The goal behind retrospectives is continuous improvement of a team’s processes, which are the way they collaborate. Through deliberate reflection, even the worst experience can become knowledge by which the team improves together.
5. Emotional intelligence
Someone who is emotionally intelligent recognizes, understands, and manages their emotions.
I’ve seen the term sliced up and defined in dozens of ways—it’s skill that is easy to identify in real life, harder to characterize in exact terms.
It’s sometimes referred to as EQ, but unlike IQ there’s no equivalent test backed by science. Rather, to “know thyself” is a practical skill people have been putting value in since ancient times.
Today, EQ is a highly sought soft skill that employers are looking for. Why? Because it is essential to promoting collaboration.
People with high EQ are less likely to let their emotions get in the way of work. More than that, a high EQ helps people understand the emotional needs of others. They can promote mental health on a team by diffusing situations between conflicting personalities and contributing sanguine solutions during stressful moments.
They’re also more likely to figure out the root causes of emotional issues.

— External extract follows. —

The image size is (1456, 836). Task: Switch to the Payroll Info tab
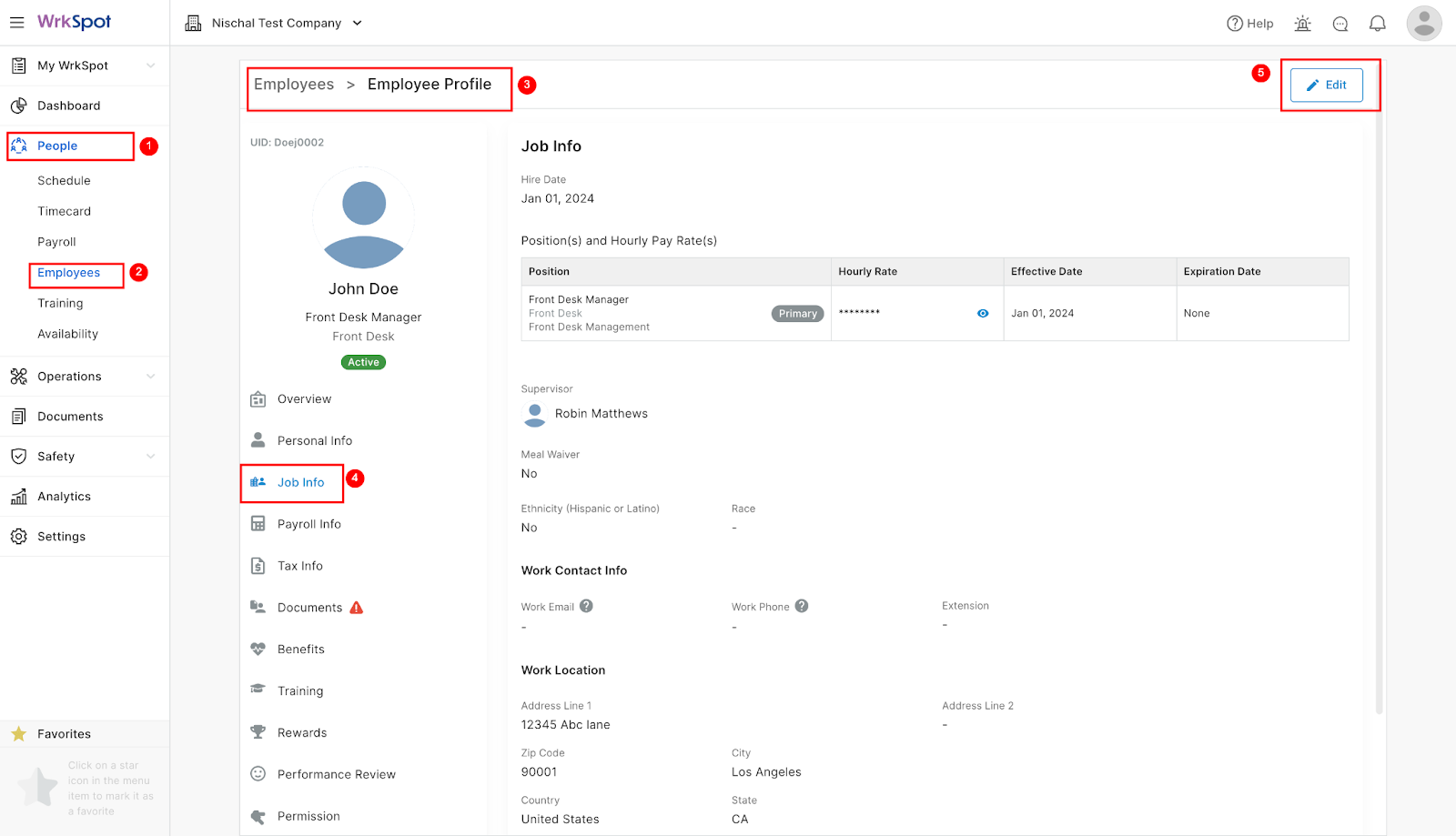(308, 523)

When someone isn’t getting their work in on time, it can be upsetting and appear like laziness or incompetence, even if that’s not the case. Someone with emotional intelligence will eschew the snap judgment and search out a deeper picture of the situation.

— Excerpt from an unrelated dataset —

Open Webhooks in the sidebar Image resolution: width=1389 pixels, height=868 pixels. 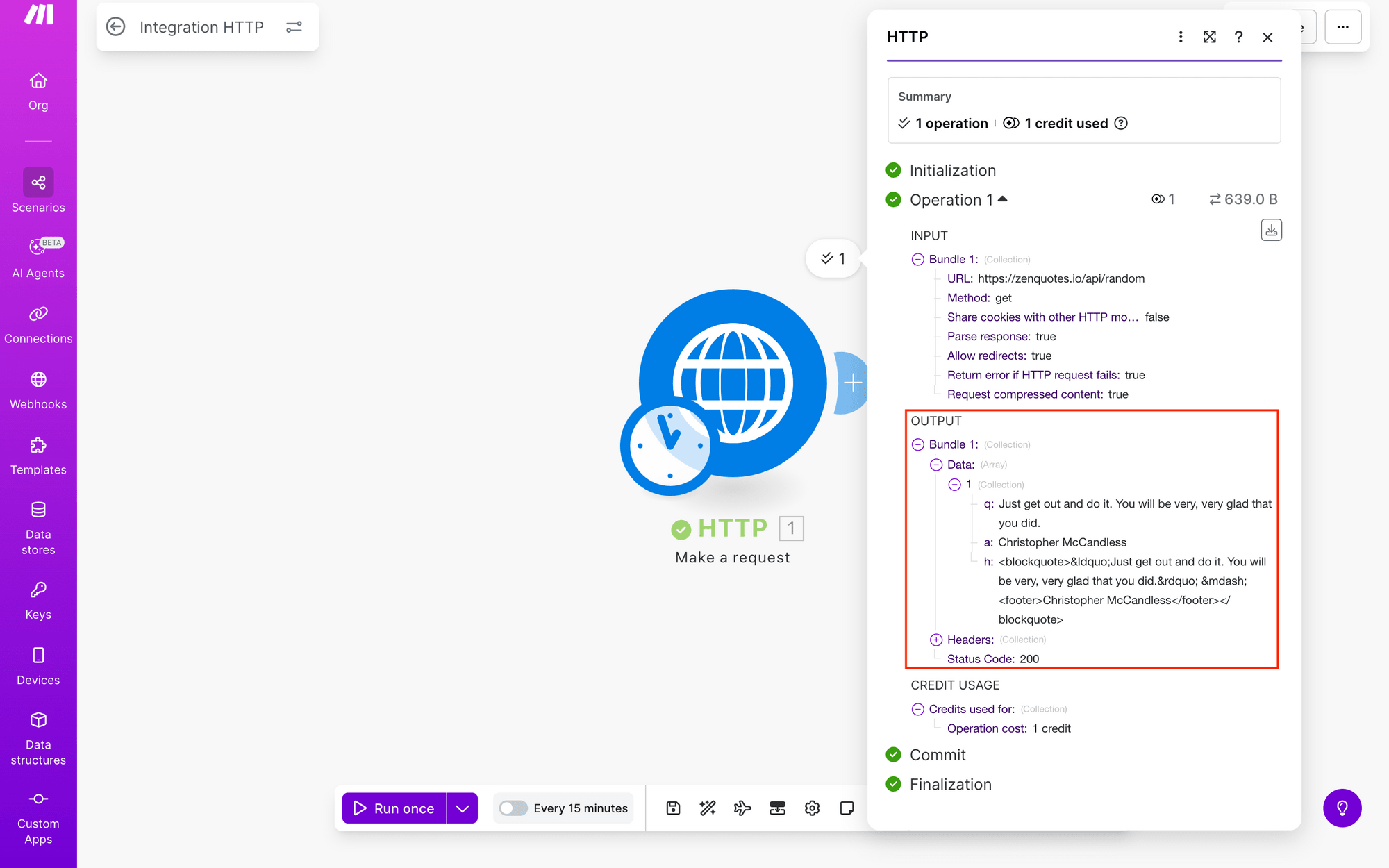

It’s hard to build emotional intelligence, but you can create conditions for it to grow. Practicing consistency, tolerance, and reflection is a great place to start—this makes for a predictable, open workplace where people are actively encouraged to learn from their experience.
Let people have a voice and show them that it counts. Model EQ by empathizing with colleagues and showing them that you will follow up on their requests.
One easy thing you can do is get the team together outside work. Let people see another side of one another. Sometimes we caricature our colleagues, unconsciously fitting their personality into a box we constructed.
We’re all more complex than our role at work, and recognizing that can be a small but significant step toward building mutual respect and individual awareness.
Final thought: Use collaboration tools
There are many possibilities for collaboration today. Platforms, channels, chats, and feeds—exchanging ideas and information has never been easier.
With conversation taking place in disparate locations, setting your teams up with the best collaboration tools is key to make sure teams stay on the same page.
One person may be on several teams, communicating with external stakeholders, and working on a variety of platforms. Centralizing their collaborative tasks in a single hub reduces stress, automates organization, and gives them the best chance of making a positive contribution.